Giron is a second opinion from the Colorado Court of Appeals (the Court) dealing with the issue of substantial evidence. In this case, a security guard alleged that she sustained injuries as a result of natural gas inhalation while at work. The claimant smelt gas and called the local fire department, who traced the smell to an unlit pilot light on the stove. The claimant was advised that it was safe to re-enter the building and resume her shift. One week after the incident, the claimant reported to her employer that she had symptoms of headaches, grogginess, and dizziness the night of the incident. Two weeks after the incident, claimant sought medical treatment and complained of nausea, vomiting, migraines, and shortness of breath.

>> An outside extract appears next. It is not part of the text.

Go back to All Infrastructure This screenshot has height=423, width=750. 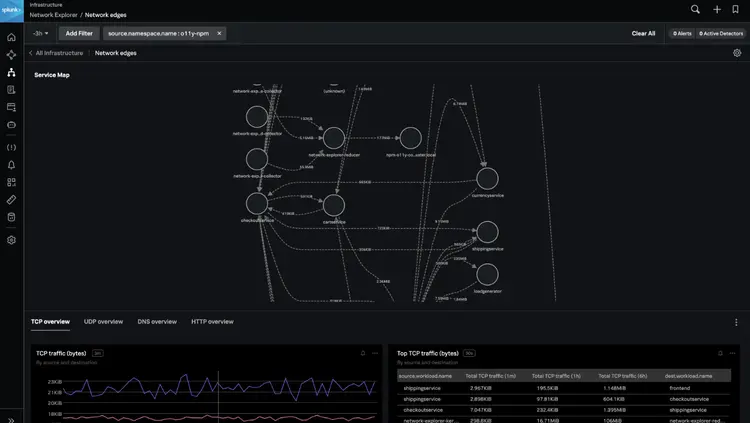(x=56, y=53)
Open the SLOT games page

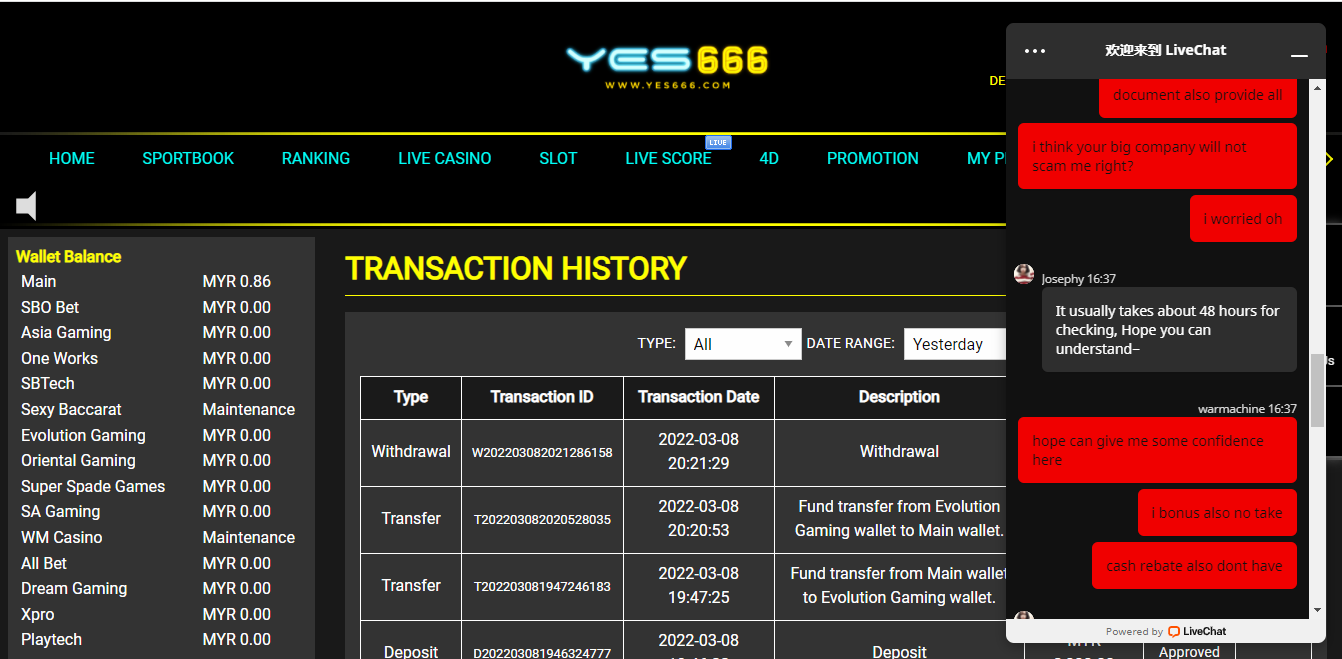558,158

An IME physician found that the claimant did not sustain a compensable injury from the natural gas exposure First, the IME physician opined that the claimant’s symptoms were inconsistent with exposure to natural gas and that the claimant would have experienced acute symptoms such as eye or sinus irritation very soon after an exposure to natural gas. Additionally, the claimant’s 15-20 minutes of natural gas exposure would not be long enough to cause toxic effects. The ALJ found the IME physician credible and determined that the claimant did not sustain an injury. The Industrial Claim Appeals Office (the Panel) found that there was substantial evidence to support the ALJ’s findings.

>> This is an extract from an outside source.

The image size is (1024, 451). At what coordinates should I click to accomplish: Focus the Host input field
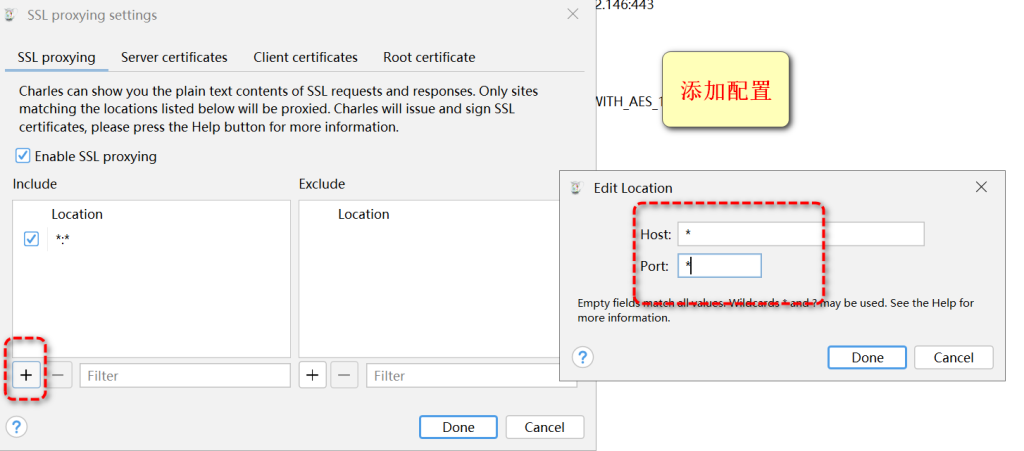tap(800, 233)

The Court, in upholding the ALJ and the Panel’s opinions, gave deference to the IME physician and noted that the claimant’s exposure to mild gas for 15-20 minutes from an unlit pilot light was not a toxic exposure with the potential to cause injury. The Court cited the well-known standard of substantial evidence stating that “[s]ubstantial evidence is that which is probative, credible, and competent, such that is warrants a reasonable belief in the existence of a particular fact without regard to contradictory testimony or inference.” (citing Nanez v. ICAO, 2018 COA 162, ¶ 34). The Court noted that they are bound by the ALJ’s factual determinations, if supported by substantial evidence, even if the evidence is conflicting.
Singh v. Indus. Claims Appeal Office, 21 CA 1813 (July 14, 2022)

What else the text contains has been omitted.